Les Bourses mondiales en légère baisse après les « minutes » de la Fed

Les Bourses mondiales évoluent en petite baisse jeudi, les investisseurs digérant une nouvelle salve de résultats d’entreprises ainsi que le compte-rendu de la dernière réunion de la banque centrale américaine (Fed), au ton jugé plutôt restrictif.
En Europe, dans les premiers échanges, la Bourse de Paris perdait 0,35%, Francfort 0,31%, Londres 0,30% et Milan 0,45%.
La veille, les Bourses de Paris et de Londres avaient touché de nouveaux records en séance comme en clôture.
« Sur les marchés européens, les résultats trimestriels de Renault et d’Airbus sont au centre de l’attention », commente Andreas Lipkow pour CMC Markets. « La saison des résultats reprend de plus belle, ce qui devrait également avoir des conséquences sur l’ensemble des marchés. »
Le groupe Renault (+1,78% à Paris vers 08H30 GMT) a annoncé jeudi avoir subi en 2025 une perte nette de 10,9 milliards d’euros, liée à une révision attendue de la valeur de ses parts dans Nissan, mais les ventes ont été dopées par ses voitures électriques.
Airbus (-5,22% à Paris) reculait forcement après que le groupe a publié des résultats annuels globalement solides mais en dessous des attentes des analystes en termes de prévisions de livraisons.
L’avionneur européen a annoncé un objectif de livraison de 870 avions commerciaux en 2026, un record, mais moins que la moyenne des prévisions des analystes cités par Bloomberg.
En Asie, à la Bourse de Tokyo, l’indice vedette Nikkei a gagné 0,57% et l’indice élargi Topix 1,18%.
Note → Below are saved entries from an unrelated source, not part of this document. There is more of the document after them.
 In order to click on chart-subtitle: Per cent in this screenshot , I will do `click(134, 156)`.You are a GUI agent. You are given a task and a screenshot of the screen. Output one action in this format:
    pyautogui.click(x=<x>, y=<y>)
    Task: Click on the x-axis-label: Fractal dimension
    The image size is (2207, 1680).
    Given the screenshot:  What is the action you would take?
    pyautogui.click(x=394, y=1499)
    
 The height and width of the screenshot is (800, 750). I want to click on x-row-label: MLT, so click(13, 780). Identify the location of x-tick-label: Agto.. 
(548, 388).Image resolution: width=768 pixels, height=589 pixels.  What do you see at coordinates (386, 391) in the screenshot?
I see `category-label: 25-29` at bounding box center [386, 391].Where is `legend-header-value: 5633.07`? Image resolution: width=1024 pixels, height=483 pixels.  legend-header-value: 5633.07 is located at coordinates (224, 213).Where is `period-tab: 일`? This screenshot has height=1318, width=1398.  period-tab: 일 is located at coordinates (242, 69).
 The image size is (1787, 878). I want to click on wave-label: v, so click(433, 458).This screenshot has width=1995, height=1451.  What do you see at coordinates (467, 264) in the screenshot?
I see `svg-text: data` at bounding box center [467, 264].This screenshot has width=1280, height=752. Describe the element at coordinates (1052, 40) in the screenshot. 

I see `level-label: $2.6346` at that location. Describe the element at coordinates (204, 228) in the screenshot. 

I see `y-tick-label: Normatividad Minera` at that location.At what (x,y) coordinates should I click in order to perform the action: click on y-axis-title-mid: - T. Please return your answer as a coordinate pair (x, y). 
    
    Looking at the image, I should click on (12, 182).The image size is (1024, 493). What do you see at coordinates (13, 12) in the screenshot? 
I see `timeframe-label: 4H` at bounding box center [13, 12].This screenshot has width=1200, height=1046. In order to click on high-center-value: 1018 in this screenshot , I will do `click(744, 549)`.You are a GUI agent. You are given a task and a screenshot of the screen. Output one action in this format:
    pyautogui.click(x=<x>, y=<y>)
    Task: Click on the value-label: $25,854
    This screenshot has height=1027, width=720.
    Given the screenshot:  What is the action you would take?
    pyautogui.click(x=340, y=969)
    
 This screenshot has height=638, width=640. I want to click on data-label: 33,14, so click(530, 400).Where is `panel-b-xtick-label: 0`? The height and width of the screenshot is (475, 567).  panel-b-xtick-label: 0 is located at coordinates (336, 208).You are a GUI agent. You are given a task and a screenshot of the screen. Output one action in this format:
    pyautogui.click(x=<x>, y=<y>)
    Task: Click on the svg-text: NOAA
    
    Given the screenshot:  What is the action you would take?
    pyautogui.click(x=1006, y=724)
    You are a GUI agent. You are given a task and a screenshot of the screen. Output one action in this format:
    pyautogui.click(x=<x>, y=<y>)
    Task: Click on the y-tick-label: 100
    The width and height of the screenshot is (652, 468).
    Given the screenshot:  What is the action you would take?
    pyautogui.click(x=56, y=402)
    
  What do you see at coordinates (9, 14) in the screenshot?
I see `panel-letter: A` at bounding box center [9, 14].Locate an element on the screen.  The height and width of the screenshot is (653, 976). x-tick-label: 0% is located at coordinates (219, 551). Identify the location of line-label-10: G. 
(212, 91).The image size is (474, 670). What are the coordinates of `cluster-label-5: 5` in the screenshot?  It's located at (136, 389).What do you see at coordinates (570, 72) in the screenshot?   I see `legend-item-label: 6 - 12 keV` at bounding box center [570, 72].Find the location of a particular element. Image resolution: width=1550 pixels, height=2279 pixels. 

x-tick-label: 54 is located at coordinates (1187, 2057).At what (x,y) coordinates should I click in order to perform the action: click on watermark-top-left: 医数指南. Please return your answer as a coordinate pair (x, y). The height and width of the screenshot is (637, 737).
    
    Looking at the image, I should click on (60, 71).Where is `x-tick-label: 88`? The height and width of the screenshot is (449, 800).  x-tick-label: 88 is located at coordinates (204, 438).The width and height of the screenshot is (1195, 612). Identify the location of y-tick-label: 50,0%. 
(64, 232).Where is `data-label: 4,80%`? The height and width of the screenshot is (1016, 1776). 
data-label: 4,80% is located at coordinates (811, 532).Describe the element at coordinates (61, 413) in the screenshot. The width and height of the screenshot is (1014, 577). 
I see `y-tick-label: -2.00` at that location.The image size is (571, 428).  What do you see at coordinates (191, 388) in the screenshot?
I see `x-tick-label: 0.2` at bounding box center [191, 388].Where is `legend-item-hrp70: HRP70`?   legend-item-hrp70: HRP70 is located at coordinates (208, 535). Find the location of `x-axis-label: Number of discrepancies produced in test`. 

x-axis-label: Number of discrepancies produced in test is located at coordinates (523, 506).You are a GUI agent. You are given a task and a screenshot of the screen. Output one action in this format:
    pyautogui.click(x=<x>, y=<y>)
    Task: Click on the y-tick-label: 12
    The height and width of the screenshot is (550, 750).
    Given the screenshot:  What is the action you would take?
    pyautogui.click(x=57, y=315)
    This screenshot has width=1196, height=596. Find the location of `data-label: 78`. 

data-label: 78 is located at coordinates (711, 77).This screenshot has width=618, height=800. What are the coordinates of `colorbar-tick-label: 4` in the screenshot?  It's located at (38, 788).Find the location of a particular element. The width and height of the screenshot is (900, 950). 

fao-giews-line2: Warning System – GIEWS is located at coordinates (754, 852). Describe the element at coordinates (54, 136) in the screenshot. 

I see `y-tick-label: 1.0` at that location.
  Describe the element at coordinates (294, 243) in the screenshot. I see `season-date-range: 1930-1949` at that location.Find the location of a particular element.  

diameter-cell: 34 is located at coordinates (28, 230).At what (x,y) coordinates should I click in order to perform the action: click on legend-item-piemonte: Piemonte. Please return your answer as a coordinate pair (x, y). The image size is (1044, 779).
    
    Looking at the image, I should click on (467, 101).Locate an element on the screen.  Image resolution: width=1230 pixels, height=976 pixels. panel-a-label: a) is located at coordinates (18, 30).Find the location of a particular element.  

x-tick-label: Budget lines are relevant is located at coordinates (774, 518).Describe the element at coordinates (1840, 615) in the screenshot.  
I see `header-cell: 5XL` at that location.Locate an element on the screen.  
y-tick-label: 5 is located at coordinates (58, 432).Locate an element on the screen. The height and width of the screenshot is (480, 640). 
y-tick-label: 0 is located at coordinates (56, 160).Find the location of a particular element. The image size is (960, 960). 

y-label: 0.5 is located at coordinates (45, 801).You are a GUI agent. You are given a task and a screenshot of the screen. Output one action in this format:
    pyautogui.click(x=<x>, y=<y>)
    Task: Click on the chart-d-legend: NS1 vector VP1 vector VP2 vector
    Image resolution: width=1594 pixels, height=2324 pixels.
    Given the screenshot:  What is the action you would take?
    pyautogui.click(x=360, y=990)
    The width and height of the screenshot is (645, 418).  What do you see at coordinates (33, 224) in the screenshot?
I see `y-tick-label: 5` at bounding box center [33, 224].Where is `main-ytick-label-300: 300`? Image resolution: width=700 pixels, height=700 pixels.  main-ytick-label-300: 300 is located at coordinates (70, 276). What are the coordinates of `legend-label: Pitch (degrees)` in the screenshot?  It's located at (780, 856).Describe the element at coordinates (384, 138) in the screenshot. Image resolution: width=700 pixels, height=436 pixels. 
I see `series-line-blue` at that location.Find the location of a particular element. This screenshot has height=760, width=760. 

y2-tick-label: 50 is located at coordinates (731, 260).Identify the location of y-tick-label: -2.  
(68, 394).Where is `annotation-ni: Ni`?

La Bourse de Séoul a rouvert après trois jours de fermeture pour les congés du Nouvel an lunaire: l’indice Kospi a bondi de 3,09%. Sydney a gagné 0,88%. Mais Taipei, Hong Kong et les places de Chine continentale sont restées fermées.
Les « minutes » de la Fed profitent au dollar
En plus de la nouvelle salve de résultats d’entreprises, les investisseurs digèrent la publication mercredi du compte rendu de la dernière réunion (« minutes ») de la banque centrale américaine (Fed).
Le « principal enseignement » des minutes est « que plusieurs participants ont soutenu une orientation laissant ouverte la possibilité de hausses de taux si l’inflation reste au-dessus de l’objectif », explique Patrick Munnelly, analyste chez Tickmill Group.
Le compte-rendu est donc perçu comme plutôt « ferme » par le marché, « soulignant un seuil élevé » nécessaire « pour de nouvelles baisses de taux lors des réunions restantes de Jerome Powell en tant que président », poursuit-il.
« Bien que cela soit encore loin d’un appel actif à relever les taux, cela renforce l’idée que la majorité des membres du FOMC (le comité monétaire de la Fed, ndlr) ne sont pas pressés d’opérer de nouvelles baisses », estime également Jim Reid, économiste de la Deutsche Bank.
Le pétrole continue à progresser
« Les prix du pétrole progressent fortement alors que le marché s’inquiète de plus en plus d’une action imminente des États-Unis contre l’Iran », commentent Warren Patterson et Ewa Manthey, analystes pour ING.
Les cours du brut avaient fortement augmenté mercredi, et restaient en petite hausse jeudi vers 08H30 GMT, le baril de Brent de la mer du Nord gagnant 1,04% à 71,08 dollars, et celui de WTI américain prenant 1,12% à 65,92 dollars.
Le chef de l’Organisation iranienne de l’énergie atomique, Mohammad Eslami, a affirmé jeudi qu’aucun pays ne pouvait priver Téhéran de son droit à l’enrichissement nucléaire, dans un contexte de tensions avec Washington.
Téhéran et Washington avaient tenu mardi à Genève un deuxième cycle de pourparlers, sous la médiation du sultanat d’Oman à l’issue desquels ils sont convenus de poursuivre leurs discussions, tout en soulignant être loin d’avoir rapproché leurs positions.